## Records from a data collection
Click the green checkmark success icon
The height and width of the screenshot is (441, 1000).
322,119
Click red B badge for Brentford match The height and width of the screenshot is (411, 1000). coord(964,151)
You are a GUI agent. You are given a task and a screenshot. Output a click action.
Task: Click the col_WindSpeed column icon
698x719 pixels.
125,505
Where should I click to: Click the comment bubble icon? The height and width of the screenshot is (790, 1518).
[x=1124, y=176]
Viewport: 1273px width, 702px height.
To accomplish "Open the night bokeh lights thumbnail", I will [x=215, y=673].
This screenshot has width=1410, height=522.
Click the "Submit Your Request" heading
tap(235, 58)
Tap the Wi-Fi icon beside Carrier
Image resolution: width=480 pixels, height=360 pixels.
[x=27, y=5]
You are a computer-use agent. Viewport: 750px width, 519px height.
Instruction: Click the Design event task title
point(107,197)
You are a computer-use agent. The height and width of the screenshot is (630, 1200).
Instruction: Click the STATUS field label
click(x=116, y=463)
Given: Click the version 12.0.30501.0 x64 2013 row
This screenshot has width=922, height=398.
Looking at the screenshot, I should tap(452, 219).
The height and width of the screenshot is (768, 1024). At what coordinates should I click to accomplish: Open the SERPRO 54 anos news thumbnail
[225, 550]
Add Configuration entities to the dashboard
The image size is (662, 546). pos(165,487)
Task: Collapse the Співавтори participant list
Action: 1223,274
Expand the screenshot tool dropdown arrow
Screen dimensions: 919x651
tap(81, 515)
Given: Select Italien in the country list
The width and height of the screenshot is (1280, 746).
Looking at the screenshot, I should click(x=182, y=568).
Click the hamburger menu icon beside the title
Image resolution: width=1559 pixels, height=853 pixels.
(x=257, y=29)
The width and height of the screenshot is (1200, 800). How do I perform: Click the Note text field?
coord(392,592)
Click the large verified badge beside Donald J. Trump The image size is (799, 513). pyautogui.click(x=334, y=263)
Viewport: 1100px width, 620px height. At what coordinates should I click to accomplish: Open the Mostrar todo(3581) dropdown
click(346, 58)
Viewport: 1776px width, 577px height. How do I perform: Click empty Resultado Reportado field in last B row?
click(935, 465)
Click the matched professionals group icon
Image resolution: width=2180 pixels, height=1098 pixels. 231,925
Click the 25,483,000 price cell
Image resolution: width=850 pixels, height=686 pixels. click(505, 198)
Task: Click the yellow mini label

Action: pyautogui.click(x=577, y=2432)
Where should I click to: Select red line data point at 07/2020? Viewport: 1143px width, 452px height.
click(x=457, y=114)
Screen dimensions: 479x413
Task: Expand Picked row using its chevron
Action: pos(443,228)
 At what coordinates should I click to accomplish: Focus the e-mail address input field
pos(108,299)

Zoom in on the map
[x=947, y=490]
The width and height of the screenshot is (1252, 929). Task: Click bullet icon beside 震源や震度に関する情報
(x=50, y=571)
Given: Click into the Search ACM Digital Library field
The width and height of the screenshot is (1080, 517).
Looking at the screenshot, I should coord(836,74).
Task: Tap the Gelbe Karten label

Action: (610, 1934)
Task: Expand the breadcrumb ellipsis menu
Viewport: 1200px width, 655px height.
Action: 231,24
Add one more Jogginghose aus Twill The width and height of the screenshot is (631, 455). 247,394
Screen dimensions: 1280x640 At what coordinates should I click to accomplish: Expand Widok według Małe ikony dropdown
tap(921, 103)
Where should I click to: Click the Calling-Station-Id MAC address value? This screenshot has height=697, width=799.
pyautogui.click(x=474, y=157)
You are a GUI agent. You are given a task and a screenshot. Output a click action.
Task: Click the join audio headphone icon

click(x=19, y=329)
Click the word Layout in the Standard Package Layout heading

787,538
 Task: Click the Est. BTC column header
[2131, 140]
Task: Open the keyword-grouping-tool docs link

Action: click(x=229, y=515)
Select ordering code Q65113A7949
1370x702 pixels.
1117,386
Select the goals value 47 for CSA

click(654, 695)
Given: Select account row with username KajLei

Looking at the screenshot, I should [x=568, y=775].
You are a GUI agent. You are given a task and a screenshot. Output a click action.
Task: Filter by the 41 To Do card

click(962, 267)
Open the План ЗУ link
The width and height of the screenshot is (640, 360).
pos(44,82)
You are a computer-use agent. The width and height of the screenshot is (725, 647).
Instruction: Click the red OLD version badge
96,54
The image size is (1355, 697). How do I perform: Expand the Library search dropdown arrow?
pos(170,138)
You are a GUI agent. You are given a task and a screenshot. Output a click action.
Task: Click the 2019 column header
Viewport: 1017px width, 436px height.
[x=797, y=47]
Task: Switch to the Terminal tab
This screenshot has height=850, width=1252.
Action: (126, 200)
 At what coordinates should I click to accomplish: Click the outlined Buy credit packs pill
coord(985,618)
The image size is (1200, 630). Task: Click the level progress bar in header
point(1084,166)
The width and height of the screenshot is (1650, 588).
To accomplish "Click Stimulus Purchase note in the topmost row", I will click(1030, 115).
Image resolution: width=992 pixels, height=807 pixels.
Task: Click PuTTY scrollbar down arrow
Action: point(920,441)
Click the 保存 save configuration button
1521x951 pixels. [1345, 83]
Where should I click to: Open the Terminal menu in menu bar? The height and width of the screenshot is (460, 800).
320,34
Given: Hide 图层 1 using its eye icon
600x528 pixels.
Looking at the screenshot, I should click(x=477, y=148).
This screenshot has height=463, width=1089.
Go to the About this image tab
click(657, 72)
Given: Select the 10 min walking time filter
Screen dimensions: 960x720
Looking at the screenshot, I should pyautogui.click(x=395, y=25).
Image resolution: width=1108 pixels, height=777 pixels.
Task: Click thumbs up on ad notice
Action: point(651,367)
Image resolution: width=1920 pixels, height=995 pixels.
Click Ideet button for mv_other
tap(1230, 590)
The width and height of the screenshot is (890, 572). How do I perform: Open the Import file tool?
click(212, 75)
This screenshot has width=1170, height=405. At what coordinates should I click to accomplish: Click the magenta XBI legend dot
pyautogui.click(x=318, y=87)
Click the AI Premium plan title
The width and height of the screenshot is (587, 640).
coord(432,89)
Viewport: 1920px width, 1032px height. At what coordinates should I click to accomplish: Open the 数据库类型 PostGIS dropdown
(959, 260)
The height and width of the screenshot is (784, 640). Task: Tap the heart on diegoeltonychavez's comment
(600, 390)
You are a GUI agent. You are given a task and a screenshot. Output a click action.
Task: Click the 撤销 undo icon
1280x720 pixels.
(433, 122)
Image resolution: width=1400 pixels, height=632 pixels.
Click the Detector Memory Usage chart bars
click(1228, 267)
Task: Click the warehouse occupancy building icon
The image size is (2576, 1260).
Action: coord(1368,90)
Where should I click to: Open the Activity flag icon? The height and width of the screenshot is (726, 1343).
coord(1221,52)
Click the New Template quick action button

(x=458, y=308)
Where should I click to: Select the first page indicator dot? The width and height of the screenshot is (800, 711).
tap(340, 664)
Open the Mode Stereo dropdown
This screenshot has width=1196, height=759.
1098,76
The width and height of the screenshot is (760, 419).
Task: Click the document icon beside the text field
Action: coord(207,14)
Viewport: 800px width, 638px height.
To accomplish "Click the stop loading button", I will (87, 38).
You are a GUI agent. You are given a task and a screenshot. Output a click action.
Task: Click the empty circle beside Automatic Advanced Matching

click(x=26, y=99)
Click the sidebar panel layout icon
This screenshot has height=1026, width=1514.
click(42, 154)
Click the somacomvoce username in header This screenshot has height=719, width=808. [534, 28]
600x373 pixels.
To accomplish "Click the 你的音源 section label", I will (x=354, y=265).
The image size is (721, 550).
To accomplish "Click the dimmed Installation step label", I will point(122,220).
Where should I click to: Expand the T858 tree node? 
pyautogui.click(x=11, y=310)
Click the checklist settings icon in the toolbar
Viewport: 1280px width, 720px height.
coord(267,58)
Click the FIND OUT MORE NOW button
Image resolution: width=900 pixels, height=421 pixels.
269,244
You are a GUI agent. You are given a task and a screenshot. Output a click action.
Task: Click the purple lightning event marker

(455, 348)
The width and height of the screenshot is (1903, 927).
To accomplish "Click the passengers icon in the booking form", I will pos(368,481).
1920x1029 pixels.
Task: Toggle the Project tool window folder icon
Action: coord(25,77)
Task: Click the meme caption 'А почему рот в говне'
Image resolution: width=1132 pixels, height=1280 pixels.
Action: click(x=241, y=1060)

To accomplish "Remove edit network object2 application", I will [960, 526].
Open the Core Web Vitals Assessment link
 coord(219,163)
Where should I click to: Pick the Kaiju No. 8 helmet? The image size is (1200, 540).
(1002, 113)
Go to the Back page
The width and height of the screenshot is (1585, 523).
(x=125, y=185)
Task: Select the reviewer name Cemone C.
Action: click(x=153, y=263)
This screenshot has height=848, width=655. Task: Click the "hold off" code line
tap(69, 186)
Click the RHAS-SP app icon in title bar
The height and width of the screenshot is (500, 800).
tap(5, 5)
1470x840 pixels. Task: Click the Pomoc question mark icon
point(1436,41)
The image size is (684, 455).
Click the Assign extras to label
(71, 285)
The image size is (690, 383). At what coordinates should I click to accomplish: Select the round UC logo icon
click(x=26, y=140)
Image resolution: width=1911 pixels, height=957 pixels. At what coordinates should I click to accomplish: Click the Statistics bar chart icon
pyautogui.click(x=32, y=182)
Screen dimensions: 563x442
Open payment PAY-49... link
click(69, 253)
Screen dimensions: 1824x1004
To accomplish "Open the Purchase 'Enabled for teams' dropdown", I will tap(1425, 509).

## What you should do
One stretch of the lines above is wanted, from the line that contains "The image size is (1355, 697)." through the line that contains "The width and height of the screenshot is (1650, 588).". Output it exactly.

## Answer box
The image size is (1355, 697). How do I perform: Expand the Library search dropdown arrow?
pos(170,138)
You are a GUI agent. You are given a task and a screenshot. Output a click action.
Task: Click the 2019 column header
Viewport: 1017px width, 436px height.
[x=797, y=47]
Task: Switch to the Terminal tab
This screenshot has height=850, width=1252.
Action: (126, 200)
 At what coordinates should I click to accomplish: Click the outlined Buy credit packs pill
coord(985,618)
The image size is (1200, 630). Task: Click the level progress bar in header
point(1084,166)
The width and height of the screenshot is (1650, 588).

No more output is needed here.